* **Given problem**:
Copy out the records from the line with "Where should I click to: Click the add" up to and including the line with "Click the 藍灰", keeping every character the same.

>>>

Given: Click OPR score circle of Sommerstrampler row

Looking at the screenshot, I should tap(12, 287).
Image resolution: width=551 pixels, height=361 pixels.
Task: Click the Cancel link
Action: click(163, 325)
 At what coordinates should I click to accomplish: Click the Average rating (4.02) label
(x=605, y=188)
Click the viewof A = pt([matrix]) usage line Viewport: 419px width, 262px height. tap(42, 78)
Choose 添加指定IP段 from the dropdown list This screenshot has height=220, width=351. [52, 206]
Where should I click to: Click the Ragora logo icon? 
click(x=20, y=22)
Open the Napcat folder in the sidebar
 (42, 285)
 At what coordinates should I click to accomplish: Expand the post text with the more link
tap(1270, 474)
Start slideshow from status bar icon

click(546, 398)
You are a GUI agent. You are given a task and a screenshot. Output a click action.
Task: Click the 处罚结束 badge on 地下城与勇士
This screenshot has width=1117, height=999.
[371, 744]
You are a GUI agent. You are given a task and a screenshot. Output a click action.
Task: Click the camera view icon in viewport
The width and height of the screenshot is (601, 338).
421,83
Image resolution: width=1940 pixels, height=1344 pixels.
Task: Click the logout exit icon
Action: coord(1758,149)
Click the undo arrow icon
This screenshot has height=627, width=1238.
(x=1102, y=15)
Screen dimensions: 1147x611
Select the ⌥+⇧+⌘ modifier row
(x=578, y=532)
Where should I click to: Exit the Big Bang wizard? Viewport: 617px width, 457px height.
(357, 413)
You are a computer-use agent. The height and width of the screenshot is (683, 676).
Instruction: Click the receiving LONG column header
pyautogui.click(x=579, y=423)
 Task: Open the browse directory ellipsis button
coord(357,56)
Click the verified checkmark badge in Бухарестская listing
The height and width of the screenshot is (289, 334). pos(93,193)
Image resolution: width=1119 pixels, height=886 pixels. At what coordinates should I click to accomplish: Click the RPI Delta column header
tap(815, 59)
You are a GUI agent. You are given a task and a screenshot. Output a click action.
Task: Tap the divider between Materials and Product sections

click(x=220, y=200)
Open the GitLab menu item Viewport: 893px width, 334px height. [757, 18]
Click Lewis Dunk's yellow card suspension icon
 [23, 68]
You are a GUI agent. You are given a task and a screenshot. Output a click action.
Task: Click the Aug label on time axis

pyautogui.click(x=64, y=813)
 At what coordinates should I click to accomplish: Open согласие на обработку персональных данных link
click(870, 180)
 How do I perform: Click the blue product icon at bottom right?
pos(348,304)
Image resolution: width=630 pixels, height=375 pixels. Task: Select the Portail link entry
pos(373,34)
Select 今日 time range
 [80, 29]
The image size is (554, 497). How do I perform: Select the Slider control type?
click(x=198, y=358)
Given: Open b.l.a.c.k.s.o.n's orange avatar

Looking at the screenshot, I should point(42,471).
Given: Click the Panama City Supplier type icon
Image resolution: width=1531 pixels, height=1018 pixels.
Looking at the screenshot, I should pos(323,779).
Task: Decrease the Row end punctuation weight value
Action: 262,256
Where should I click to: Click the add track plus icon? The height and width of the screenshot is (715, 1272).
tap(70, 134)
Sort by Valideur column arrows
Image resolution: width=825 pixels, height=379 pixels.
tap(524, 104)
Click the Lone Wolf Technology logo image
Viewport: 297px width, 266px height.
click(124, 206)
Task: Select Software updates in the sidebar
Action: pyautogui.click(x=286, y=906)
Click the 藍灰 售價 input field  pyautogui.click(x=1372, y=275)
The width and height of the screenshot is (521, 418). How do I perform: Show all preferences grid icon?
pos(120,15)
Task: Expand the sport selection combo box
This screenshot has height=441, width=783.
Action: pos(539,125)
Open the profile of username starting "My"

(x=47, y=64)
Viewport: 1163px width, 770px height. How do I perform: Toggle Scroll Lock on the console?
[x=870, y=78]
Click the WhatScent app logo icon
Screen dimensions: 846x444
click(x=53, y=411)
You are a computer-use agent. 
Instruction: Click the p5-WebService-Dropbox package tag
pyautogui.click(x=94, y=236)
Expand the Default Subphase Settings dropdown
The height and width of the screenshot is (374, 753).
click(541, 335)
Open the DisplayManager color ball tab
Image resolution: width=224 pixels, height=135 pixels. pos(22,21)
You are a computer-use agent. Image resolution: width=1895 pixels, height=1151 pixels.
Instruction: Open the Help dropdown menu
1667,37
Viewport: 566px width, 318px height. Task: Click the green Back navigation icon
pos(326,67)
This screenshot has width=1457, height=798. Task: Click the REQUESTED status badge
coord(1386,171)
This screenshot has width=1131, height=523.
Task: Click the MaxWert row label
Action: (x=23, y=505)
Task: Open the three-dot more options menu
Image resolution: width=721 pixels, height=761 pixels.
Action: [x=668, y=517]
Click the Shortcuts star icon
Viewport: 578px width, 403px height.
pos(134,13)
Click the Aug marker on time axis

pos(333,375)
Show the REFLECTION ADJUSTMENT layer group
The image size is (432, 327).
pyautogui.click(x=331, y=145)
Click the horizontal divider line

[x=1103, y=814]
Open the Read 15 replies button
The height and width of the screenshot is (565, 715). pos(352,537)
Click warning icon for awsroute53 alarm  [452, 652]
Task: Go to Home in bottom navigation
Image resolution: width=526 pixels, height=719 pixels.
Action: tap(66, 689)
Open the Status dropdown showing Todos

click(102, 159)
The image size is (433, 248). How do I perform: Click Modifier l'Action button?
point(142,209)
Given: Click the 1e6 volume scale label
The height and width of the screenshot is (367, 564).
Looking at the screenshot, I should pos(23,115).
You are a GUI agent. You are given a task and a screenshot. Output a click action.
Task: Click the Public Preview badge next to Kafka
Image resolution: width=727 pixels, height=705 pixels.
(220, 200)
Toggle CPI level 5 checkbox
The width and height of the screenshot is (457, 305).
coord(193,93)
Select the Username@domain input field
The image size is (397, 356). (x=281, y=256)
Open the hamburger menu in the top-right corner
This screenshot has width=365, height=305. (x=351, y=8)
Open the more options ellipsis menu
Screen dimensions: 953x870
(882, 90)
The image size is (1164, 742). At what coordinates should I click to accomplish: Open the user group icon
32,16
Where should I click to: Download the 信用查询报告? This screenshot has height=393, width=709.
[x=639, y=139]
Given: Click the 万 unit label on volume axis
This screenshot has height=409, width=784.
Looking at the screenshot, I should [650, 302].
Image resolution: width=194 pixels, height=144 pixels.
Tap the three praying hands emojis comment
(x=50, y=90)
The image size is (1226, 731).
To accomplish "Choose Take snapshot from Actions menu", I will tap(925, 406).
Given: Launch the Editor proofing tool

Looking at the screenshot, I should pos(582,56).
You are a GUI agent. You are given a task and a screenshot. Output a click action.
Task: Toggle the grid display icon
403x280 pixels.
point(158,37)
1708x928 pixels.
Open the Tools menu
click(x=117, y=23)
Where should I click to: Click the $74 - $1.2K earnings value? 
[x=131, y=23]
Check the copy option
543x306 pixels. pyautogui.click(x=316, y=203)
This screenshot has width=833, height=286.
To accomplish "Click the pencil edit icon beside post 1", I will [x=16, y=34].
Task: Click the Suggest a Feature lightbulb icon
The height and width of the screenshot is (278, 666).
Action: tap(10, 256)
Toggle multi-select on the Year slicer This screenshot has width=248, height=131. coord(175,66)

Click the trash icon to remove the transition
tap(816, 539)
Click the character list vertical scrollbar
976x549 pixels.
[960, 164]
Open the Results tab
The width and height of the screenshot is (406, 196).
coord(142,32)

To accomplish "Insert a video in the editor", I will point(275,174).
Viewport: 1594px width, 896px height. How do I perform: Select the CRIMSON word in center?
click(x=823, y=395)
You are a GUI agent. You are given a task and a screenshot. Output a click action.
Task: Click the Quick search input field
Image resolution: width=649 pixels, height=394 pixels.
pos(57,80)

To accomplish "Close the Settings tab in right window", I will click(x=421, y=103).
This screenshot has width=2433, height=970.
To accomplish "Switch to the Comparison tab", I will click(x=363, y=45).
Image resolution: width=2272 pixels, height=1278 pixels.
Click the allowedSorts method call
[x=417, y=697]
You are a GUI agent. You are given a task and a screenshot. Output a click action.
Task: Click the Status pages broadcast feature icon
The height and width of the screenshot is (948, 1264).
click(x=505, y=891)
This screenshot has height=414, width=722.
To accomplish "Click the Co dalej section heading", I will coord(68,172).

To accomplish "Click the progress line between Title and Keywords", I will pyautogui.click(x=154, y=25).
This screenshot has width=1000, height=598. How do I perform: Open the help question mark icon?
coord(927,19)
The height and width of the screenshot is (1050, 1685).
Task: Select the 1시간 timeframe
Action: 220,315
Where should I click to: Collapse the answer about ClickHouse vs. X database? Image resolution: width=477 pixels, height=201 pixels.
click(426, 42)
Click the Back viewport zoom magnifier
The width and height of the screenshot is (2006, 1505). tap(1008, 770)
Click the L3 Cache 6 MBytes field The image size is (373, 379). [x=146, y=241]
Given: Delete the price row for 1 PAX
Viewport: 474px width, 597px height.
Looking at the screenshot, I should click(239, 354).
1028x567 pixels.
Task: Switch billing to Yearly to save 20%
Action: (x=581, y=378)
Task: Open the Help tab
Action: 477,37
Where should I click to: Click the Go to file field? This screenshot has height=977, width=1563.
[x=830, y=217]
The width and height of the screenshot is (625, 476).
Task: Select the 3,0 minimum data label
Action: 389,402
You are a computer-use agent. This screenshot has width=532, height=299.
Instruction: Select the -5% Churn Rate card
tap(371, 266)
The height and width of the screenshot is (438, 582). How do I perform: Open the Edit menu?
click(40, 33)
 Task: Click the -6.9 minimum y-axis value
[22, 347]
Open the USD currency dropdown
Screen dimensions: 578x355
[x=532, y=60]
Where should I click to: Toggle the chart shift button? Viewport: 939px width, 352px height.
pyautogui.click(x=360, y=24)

<<<

* **Correct answer**:
Where should I click to: Click the add track plus icon? The height and width of the screenshot is (715, 1272).
tap(70, 134)
Sort by Valideur column arrows
Image resolution: width=825 pixels, height=379 pixels.
tap(524, 104)
Click the Lone Wolf Technology logo image
Viewport: 297px width, 266px height.
click(124, 206)
Task: Select Software updates in the sidebar
Action: pyautogui.click(x=286, y=906)
Click the 藍灰 售價 input field  pyautogui.click(x=1372, y=275)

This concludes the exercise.